■ WHAT TO PRODUCE
Please set down, exactly as written, the line containing "Syarat dan Kententuan (289, 13)" and every line after it through the end of the records.

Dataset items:
*** Begin section ***
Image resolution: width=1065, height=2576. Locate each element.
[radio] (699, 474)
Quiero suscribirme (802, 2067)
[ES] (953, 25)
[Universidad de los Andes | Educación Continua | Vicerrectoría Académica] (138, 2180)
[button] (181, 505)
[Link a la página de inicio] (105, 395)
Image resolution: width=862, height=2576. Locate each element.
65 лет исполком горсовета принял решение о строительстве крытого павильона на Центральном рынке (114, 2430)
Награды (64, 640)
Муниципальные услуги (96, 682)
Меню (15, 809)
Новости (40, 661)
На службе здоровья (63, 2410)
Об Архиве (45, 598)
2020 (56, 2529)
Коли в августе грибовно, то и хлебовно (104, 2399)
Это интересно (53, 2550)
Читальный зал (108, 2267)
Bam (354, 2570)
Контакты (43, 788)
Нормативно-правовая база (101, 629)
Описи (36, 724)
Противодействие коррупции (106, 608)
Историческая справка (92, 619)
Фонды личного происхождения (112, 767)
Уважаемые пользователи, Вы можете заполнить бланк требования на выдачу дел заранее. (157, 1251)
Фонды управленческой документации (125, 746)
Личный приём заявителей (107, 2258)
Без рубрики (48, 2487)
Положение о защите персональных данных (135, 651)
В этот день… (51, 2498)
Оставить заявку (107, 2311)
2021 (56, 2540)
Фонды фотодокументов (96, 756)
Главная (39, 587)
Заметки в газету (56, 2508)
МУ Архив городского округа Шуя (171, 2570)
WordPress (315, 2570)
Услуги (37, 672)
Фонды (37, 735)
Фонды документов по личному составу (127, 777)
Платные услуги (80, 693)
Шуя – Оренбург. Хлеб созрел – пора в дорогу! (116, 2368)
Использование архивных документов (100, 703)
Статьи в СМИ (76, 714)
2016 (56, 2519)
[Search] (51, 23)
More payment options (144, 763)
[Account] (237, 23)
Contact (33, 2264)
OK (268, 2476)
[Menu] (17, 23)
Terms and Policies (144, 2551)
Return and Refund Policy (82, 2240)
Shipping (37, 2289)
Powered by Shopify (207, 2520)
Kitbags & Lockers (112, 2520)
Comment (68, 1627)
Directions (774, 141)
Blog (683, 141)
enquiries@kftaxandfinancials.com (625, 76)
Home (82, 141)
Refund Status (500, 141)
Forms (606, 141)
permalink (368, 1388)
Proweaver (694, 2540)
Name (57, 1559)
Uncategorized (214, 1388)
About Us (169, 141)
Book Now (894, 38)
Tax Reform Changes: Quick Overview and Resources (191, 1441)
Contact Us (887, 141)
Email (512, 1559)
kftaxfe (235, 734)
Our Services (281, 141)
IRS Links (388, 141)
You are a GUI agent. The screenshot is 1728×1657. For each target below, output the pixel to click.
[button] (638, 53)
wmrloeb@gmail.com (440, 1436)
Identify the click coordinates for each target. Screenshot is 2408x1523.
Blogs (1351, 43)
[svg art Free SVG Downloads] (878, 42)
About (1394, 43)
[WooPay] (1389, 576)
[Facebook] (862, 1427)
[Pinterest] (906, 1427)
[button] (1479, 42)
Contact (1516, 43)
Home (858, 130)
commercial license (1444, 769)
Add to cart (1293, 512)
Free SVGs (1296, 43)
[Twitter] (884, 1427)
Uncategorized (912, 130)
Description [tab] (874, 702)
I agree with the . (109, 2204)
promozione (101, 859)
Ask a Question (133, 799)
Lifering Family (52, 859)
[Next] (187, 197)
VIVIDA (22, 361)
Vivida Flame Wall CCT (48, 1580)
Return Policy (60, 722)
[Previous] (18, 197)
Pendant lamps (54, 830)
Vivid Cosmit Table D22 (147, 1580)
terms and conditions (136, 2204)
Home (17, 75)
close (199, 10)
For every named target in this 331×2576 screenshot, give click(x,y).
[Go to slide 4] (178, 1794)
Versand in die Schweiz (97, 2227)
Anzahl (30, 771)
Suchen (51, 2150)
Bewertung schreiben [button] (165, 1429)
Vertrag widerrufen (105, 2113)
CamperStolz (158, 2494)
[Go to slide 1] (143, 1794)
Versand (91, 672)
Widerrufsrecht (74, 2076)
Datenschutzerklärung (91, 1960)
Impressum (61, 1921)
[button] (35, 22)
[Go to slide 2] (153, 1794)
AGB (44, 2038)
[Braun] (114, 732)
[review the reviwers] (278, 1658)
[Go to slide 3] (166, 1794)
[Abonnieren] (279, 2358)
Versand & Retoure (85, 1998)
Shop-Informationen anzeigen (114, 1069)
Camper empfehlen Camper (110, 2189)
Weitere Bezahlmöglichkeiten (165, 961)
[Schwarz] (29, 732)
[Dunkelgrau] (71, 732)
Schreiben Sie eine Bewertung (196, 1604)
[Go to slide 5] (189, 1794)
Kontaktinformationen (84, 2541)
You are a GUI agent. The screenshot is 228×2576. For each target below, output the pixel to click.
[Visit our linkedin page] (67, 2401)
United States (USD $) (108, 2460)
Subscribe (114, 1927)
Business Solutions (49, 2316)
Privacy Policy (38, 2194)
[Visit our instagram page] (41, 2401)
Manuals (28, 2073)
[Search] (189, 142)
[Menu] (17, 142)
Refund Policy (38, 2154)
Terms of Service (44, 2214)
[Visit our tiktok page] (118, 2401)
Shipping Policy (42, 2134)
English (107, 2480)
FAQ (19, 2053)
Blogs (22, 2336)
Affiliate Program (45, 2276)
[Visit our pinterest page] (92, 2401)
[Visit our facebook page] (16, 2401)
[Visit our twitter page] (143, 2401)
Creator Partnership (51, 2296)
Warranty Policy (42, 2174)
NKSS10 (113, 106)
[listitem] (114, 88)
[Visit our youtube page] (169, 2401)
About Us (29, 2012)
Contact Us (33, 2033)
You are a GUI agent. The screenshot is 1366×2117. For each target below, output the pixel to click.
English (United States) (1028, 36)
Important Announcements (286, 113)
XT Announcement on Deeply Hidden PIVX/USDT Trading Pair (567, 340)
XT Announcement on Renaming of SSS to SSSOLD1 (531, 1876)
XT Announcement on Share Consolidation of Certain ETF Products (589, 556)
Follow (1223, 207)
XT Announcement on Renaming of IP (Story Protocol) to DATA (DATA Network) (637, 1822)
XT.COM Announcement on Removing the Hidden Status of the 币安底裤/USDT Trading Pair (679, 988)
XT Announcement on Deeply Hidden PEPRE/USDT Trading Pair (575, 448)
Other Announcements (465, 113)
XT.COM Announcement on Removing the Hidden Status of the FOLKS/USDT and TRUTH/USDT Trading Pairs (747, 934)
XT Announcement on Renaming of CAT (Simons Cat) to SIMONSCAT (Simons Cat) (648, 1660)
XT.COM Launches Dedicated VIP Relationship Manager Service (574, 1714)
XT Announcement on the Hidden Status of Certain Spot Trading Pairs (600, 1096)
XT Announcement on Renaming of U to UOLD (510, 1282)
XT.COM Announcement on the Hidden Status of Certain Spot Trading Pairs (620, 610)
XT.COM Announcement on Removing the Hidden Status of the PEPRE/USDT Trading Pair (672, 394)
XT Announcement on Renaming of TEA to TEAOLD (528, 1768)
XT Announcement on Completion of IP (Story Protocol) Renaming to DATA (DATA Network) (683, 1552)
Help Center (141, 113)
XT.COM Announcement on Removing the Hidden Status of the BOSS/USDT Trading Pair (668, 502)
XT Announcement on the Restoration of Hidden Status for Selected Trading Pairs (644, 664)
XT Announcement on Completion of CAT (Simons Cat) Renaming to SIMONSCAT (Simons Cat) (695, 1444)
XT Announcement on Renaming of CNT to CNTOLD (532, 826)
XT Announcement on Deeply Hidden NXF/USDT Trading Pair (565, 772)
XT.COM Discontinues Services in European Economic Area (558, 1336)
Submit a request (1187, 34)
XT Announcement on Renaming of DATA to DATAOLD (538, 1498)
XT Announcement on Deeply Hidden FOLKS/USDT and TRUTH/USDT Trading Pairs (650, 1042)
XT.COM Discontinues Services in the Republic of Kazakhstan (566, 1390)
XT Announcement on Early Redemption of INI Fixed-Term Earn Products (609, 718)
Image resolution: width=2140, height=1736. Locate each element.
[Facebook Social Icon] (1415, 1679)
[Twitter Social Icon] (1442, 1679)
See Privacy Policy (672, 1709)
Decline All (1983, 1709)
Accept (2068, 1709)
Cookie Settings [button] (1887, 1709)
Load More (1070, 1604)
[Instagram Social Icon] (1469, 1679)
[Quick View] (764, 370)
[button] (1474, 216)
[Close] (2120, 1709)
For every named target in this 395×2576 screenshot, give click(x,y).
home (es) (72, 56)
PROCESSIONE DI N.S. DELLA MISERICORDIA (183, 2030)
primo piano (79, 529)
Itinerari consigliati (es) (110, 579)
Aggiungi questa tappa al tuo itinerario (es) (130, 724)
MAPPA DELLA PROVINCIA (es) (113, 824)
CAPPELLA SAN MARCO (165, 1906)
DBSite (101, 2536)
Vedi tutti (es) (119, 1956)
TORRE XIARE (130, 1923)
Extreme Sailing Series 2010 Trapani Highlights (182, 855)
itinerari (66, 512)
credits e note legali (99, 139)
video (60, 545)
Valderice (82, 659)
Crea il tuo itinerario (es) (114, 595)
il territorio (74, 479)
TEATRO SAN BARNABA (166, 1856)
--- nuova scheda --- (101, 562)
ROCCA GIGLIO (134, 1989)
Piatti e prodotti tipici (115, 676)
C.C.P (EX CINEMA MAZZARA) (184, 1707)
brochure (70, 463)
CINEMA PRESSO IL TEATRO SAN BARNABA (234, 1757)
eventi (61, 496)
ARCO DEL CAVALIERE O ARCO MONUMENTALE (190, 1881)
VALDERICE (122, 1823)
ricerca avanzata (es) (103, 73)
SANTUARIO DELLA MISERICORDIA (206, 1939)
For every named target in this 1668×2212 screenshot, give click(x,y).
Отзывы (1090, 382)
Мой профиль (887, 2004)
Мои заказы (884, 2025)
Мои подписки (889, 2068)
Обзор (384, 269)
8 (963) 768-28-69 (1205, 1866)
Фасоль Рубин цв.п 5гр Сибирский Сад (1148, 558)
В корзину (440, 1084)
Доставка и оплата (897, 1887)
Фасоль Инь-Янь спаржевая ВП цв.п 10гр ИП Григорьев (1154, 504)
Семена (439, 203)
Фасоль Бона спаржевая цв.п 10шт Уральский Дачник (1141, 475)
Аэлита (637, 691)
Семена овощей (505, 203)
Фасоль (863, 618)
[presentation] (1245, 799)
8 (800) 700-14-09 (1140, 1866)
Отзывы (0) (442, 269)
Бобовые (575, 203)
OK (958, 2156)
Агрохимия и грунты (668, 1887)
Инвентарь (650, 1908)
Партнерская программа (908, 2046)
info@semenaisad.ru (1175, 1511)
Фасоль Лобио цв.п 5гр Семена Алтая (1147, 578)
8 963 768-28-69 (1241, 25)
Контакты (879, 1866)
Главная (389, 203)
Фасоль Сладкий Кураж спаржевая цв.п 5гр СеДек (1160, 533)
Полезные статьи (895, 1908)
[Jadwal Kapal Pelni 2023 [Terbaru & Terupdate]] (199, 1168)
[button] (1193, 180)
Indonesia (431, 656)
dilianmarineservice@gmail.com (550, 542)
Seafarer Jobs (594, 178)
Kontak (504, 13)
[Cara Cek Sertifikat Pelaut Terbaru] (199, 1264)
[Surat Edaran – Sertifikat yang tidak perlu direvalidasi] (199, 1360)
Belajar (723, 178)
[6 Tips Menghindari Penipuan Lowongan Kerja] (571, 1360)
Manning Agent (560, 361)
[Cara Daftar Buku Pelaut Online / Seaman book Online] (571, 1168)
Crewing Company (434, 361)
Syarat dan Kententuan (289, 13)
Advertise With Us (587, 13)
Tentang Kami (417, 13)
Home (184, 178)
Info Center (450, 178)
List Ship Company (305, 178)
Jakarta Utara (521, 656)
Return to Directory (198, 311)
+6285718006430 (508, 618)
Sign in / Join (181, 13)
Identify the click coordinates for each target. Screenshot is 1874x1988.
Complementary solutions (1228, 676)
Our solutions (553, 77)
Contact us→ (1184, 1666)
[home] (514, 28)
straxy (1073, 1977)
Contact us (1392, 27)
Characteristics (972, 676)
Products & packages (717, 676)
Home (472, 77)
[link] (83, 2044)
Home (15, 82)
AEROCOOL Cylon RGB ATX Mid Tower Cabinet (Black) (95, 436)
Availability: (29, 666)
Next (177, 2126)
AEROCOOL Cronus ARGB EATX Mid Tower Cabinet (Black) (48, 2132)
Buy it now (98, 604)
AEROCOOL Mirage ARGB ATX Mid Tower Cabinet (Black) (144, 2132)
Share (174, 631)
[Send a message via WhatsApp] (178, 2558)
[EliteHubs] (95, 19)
*** End section ***
■ SOLVED PROBLEM
Syarat dan Kententuan (289, 13)
Advertise With Us (587, 13)
Tentang Kami (417, 13)
Home (184, 178)
Info Center (450, 178)
List Ship Company (305, 178)
Jakarta Utara (521, 656)
Return to Directory (198, 311)
+6285718006430 (508, 618)
Sign in / Join (181, 13)
Identify the click coordinates for each target. Screenshot is 1874x1988.
Complementary solutions (1228, 676)
Our solutions (553, 77)
Contact us→ (1184, 1666)
[home] (514, 28)
straxy (1073, 1977)
Contact us (1392, 27)
Characteristics (972, 676)
Products & packages (717, 676)
Home (472, 77)
[link] (83, 2044)
Home (15, 82)
AEROCOOL Cylon RGB ATX Mid Tower Cabinet (Black) (95, 436)
Availability: (29, 666)
Next (177, 2126)
AEROCOOL Cronus ARGB EATX Mid Tower Cabinet (Black) (48, 2132)
Buy it now (98, 604)
AEROCOOL Mirage ARGB ATX Mid Tower Cabinet (Black) (144, 2132)
Share (174, 631)
[Send a message via WhatsApp] (178, 2558)
[EliteHubs] (95, 19)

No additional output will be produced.